→ Directive: Give back, word for word, the lines of the entries below, from the line with "How do I perform: Sort" through the end of the entries. Leave out the pictures.

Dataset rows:
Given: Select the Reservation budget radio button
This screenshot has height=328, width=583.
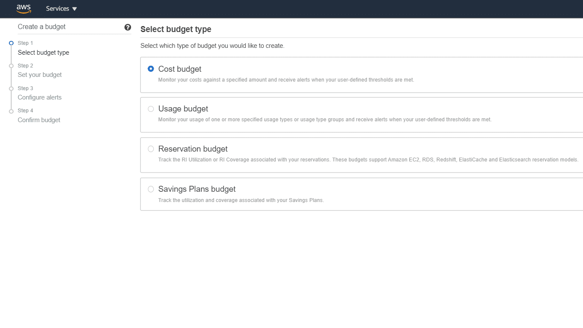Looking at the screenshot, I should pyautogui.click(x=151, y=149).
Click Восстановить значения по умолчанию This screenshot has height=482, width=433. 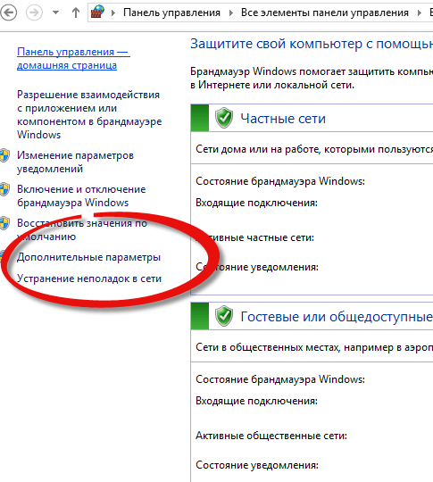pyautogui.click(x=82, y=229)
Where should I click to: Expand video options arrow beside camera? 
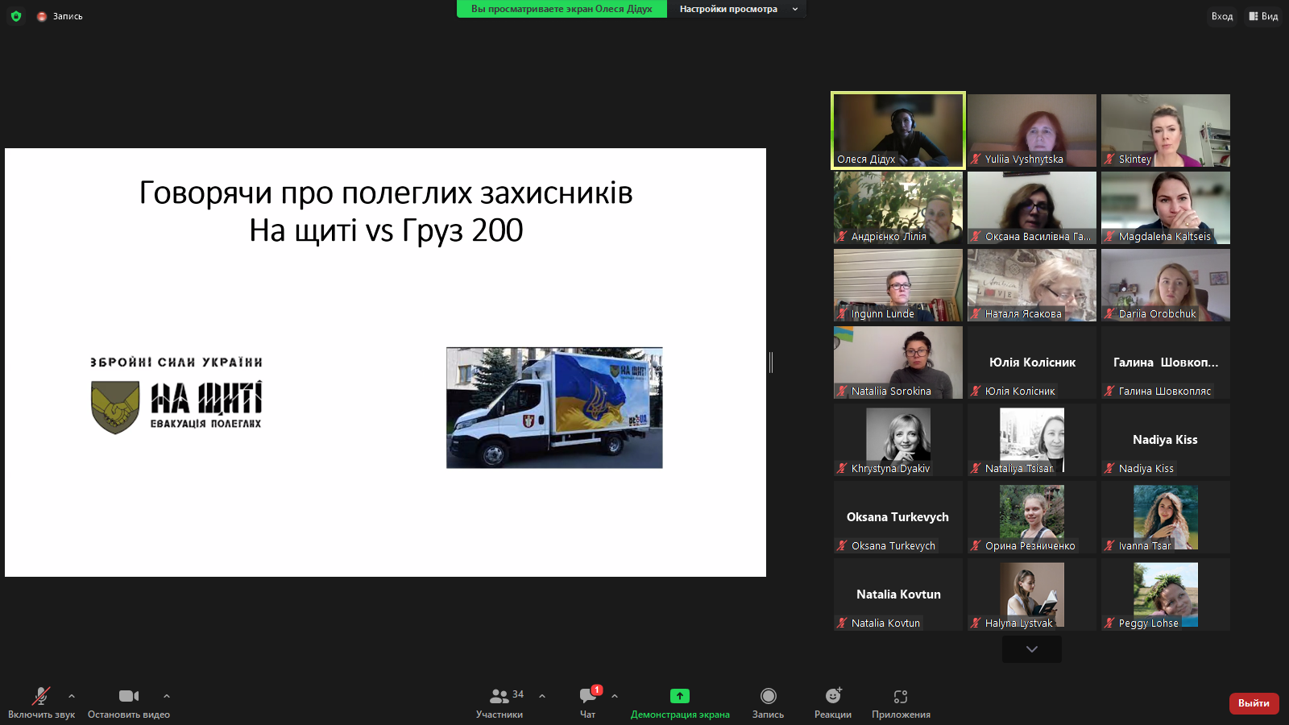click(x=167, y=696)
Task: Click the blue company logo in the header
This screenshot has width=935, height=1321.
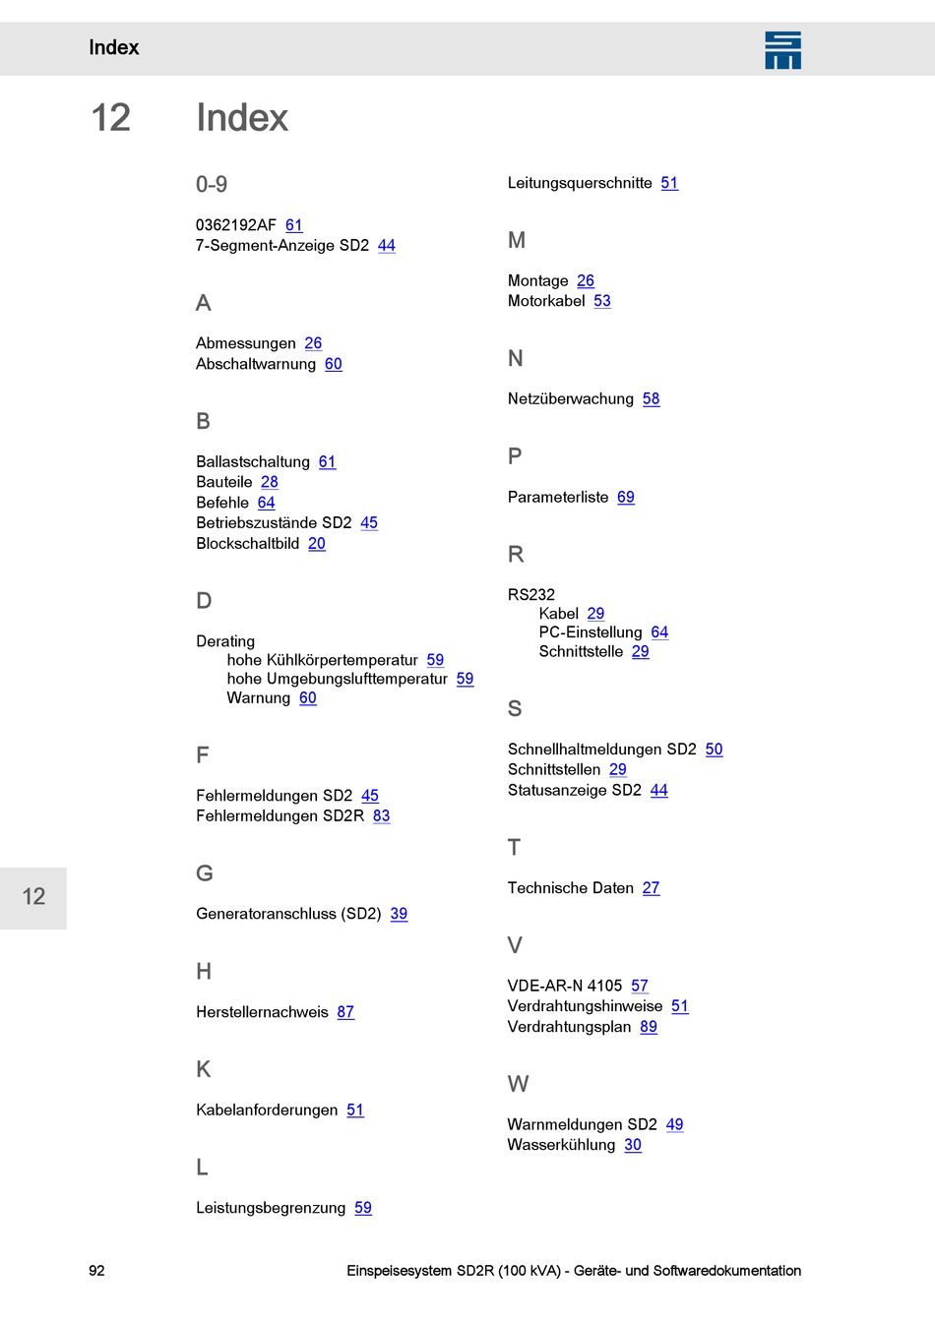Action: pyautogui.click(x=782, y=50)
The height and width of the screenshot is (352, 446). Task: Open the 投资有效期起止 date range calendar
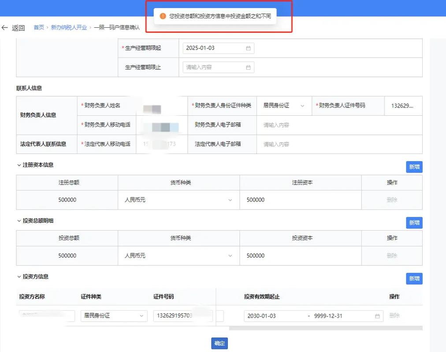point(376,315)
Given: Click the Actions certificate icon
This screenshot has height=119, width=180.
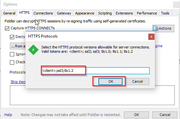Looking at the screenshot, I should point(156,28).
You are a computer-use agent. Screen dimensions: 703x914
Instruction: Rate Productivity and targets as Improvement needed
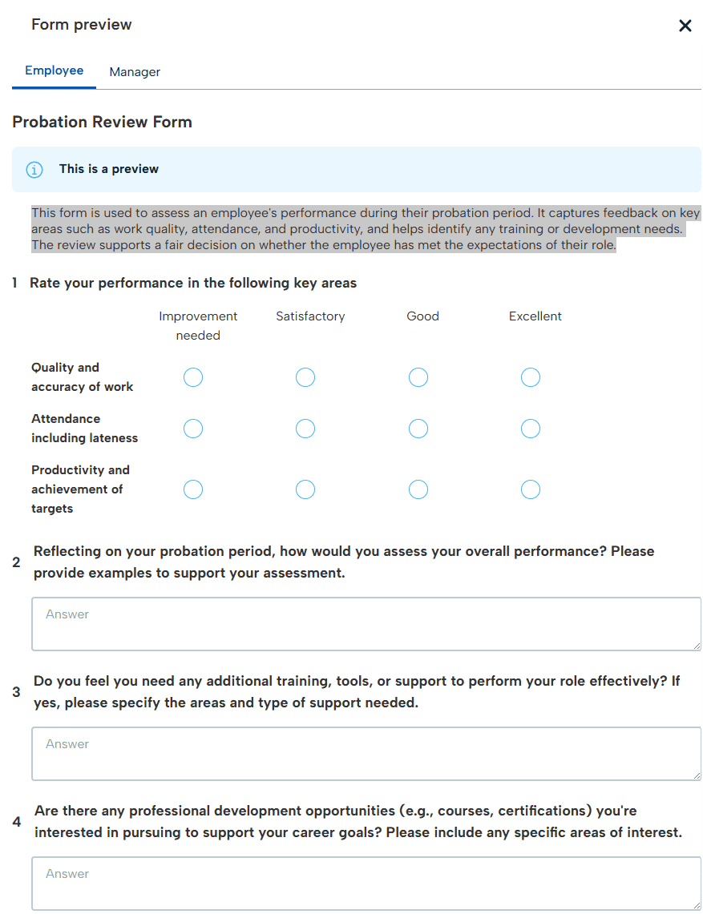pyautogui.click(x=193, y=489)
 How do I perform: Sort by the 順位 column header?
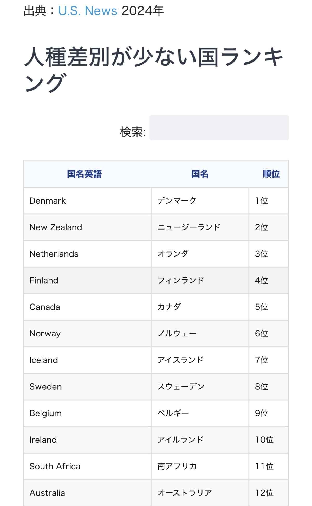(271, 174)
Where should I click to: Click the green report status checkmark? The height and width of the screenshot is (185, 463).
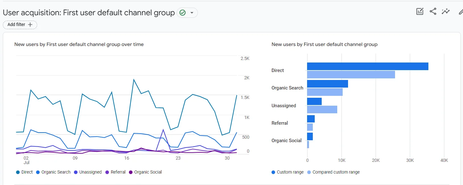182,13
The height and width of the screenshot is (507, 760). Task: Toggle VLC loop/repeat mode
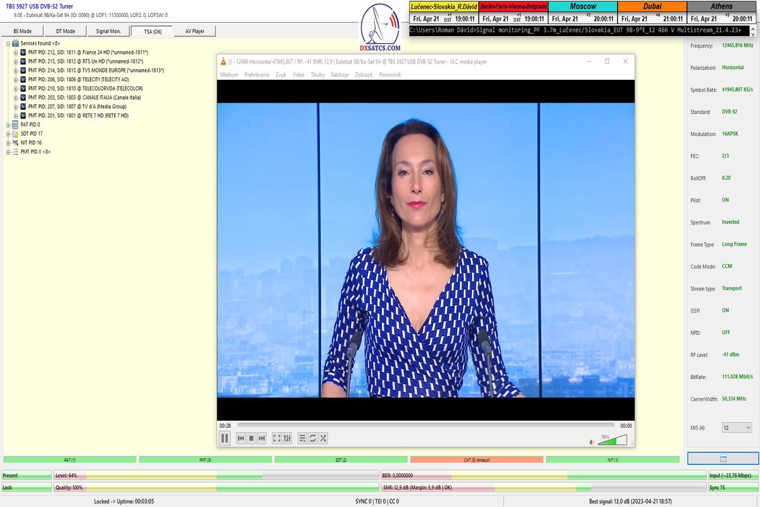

→ Exercise output:
 How do I perform: Sort by the 順位 column header?
(271, 174)
Where should I click to: Click the green report status checkmark? The height and width of the screenshot is (185, 463).
182,13
The height and width of the screenshot is (507, 760). Task: Toggle VLC loop/repeat mode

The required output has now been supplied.